11/15/13 ABSS energy savings add up

ABSS energy savings add up
School system has realized $3 million from program
By Isaac Groves, The Times-News 11/15/13  
Reprinted with permission.

Energy Savings  

   MEBANE — The school district has saved more than $3 million on utilities over the past few years in spite of some cold winters, thanks to an energy saving program.

   This is the beginning of the fourth year of the Alamance-Burlington School System’s energy conservation program.

   Randa Meehan, the system’s energy specialist or “energy czar,” as some have called her, told the Alamance-Burlington Board of Education about the program at its November work session at Hawfields Middle School.

   She audits 20 to 25 buildings a week in the system, looking for lights on after hours, running toilets and improperly set thermostats.

   “That’s what all this is about,” Meehan said, “changing behavior.”

   Meehan started by talking face-to-face with principals and school employees about the goals of the program.

   She looks over the bills as soon as they come in to look for odd spikes that could show fixable problems.

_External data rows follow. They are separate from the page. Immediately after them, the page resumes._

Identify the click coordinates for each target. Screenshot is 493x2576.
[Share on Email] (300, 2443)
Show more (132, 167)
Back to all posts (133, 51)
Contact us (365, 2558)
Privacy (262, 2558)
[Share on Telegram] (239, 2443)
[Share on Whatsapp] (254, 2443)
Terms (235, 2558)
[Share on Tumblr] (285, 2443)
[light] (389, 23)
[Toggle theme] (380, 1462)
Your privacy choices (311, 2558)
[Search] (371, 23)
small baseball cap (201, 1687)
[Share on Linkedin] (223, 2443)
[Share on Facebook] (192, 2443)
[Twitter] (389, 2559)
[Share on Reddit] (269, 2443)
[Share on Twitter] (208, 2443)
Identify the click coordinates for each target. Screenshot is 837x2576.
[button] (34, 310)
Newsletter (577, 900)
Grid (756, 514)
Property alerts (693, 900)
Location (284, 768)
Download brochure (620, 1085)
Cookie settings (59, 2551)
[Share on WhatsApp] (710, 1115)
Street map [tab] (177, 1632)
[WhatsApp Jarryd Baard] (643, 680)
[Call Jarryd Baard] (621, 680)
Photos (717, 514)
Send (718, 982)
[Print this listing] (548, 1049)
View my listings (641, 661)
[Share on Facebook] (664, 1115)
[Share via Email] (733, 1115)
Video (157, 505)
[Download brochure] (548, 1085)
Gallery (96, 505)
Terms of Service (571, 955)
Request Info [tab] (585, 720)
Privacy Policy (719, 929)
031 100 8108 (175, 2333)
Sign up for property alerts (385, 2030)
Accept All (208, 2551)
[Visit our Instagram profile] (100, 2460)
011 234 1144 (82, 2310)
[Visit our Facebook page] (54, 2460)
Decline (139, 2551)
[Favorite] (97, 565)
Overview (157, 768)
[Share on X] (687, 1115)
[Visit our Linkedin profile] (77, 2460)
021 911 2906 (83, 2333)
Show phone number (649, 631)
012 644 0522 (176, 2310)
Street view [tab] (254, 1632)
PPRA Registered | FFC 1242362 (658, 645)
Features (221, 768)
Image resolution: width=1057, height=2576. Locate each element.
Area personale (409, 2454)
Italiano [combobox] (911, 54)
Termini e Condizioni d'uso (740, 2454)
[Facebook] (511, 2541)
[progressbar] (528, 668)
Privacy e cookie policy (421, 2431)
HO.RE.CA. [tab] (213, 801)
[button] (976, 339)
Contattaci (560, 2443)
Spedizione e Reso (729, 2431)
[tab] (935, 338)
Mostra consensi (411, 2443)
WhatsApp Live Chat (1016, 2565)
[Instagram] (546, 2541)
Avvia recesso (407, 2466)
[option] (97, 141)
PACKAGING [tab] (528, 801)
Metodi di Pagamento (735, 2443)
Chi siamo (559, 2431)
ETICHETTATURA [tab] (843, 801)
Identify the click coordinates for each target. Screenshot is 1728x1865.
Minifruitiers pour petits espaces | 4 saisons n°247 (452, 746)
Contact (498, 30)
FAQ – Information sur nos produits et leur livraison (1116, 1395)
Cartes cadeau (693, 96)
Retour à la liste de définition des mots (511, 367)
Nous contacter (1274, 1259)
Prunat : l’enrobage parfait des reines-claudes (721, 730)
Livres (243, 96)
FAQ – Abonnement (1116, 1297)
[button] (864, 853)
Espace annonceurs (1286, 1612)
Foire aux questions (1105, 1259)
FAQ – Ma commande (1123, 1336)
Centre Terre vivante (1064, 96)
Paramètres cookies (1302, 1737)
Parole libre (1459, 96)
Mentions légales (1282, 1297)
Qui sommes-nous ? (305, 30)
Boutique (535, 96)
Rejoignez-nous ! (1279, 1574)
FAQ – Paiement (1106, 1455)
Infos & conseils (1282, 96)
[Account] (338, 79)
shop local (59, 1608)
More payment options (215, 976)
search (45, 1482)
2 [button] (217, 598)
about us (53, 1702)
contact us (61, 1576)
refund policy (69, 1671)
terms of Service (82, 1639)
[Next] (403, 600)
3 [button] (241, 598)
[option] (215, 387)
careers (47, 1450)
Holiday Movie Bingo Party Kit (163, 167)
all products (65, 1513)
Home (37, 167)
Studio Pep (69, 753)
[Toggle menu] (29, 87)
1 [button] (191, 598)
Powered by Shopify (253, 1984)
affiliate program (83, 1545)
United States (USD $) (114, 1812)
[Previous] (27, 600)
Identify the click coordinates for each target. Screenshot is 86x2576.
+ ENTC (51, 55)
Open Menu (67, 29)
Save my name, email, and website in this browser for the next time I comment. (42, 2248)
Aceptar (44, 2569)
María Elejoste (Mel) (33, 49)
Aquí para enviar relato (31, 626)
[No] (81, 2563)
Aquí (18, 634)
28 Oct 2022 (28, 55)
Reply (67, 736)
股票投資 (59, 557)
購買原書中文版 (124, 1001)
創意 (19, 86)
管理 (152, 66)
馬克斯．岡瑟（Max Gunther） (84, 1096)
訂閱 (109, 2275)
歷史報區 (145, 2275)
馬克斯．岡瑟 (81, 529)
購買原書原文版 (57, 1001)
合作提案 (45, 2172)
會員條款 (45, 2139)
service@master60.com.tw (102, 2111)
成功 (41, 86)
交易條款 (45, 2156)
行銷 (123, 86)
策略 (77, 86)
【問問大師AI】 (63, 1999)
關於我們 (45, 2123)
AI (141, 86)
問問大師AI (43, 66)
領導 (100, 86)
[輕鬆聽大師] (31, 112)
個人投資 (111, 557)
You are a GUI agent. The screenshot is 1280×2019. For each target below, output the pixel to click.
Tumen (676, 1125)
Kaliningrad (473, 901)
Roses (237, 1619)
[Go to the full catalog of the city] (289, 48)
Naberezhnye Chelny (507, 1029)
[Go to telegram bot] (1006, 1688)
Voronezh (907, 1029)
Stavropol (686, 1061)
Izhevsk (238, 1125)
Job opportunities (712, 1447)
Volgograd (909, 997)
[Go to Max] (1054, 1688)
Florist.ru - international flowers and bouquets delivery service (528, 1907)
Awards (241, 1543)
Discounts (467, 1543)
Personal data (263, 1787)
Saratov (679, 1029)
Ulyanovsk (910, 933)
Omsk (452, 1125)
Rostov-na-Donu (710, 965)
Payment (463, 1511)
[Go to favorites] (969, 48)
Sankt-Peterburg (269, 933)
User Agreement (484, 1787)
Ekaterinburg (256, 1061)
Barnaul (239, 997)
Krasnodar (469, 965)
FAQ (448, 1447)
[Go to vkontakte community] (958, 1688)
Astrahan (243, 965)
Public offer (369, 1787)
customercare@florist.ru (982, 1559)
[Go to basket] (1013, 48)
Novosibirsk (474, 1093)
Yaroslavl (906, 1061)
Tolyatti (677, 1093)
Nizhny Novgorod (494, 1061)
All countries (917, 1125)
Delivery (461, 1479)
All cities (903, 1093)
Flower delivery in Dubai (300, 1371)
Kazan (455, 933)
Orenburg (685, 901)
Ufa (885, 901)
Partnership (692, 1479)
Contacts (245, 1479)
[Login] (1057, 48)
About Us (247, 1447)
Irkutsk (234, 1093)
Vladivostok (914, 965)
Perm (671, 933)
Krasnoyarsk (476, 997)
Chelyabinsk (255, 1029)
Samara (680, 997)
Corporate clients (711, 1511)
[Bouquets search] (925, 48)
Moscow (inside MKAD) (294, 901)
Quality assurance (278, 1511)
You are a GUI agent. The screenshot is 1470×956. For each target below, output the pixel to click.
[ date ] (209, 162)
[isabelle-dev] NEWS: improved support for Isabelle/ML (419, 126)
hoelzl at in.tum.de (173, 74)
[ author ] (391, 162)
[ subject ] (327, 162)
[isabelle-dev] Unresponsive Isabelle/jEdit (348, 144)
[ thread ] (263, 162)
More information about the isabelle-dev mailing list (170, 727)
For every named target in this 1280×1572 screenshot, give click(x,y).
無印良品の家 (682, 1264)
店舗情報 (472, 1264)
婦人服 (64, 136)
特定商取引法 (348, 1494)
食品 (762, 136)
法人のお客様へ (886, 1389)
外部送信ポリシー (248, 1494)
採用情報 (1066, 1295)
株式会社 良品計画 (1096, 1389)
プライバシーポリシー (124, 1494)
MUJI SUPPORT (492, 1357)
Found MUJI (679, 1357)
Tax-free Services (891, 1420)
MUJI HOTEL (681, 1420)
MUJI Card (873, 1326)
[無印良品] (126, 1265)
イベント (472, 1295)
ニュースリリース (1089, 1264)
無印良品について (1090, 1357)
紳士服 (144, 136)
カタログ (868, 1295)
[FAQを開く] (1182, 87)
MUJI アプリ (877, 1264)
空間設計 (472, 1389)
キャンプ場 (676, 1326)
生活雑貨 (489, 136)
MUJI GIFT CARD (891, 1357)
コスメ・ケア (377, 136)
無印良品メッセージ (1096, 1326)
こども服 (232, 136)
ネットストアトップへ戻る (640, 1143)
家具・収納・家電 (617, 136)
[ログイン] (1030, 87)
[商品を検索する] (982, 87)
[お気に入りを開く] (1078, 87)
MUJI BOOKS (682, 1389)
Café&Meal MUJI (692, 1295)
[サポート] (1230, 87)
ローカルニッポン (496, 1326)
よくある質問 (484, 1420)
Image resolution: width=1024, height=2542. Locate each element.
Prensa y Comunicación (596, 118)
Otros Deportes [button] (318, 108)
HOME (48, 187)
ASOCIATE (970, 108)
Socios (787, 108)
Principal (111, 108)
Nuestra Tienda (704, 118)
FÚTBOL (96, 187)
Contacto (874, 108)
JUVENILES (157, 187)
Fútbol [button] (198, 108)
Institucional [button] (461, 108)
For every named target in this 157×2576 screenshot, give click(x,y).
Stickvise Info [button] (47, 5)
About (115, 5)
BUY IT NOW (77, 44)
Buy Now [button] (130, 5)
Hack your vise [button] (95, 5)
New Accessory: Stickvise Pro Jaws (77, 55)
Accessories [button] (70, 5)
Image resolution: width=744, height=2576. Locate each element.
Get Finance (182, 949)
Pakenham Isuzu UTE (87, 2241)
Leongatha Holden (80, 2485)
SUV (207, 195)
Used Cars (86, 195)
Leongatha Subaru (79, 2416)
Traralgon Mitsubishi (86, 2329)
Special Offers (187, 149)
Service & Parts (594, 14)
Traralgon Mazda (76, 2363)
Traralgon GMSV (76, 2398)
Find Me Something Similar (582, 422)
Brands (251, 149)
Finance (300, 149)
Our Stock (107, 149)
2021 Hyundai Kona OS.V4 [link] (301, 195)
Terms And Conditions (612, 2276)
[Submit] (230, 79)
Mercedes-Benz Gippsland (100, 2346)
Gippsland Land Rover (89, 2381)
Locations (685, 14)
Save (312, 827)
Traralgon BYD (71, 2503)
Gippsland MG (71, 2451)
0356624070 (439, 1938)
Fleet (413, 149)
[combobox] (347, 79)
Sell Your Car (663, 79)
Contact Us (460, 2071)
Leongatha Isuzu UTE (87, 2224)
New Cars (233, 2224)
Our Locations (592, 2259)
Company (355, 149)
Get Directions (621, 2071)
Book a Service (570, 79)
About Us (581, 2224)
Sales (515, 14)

   She also goes into schools looking for problems, like an overflowing toilet she found in a school the day after Thanksgiving. It ended up costing the school about $2,000, she told the board, but would have been worse if it had gone until Monday.

   She is not on her own. The system contracted with Cenergistic Inc., formerly Energy Education. The Dallas-based company works with client organizations, including many school systems around the country, to reduce energy consumption by changing behavior rather than equipment upgrades.

   It uses a proprietary method, including data analysis and training, and a software system called Energy CAP to monitor and reduce energy use. That software cost ABSS $12,000 for the first year and $1,200 a year after that, according to the contract.

   Cenergistic, according to its fi ve-year contract with ABSS, gets paid 40 percent of the district’s savings billed every quarter. The fi rst eight months were free. After the program’s fifth year, the company provides services for free.

   The school system did not give the Times-News the amounts it has paid Cenergistic as of press time. But 40 percent of $3.1 million in total savings over 40 months, minus 20 percent for the eight months of free service, comes to a little more than $1 million. ABSS did not give Meehan’s salary by press time either.

   That still leaves close to $2 million in net savings for the school system in a little over three years.

   “If nothing else, we are showing we are conservators of our environment,” Meehan told the board.

   Electricity costs for ABSS have come down in spite of a 24 percent rise in electricity rates, some cold winters and the addition of the Career Technical Education Center and additions built on other schools.

   Water and sewer rates have gone up nearly 25 percent, according to ABSS.

   The system has cut its electrical use by nearly 26 percent, its natural gas by 16 percent and water and sewer by 13 percent, compared to the 2008-09 year it uses as a base.

   Meehan said school administrators are getting the message and getting better at cutting utility costs on their own.

   There still seems to be room for improvement.

   School-capacity consultants Tom Hughes and Mike Miller included a school-by-school energy consumption analysis with the report they gave the board in September.

   It showed local schools are spending less on energy now than five years ago, but there is a lot of variation sometimes even between similar school buildings.

   Hughes said that points to behavior, turning off computers and lights, or not.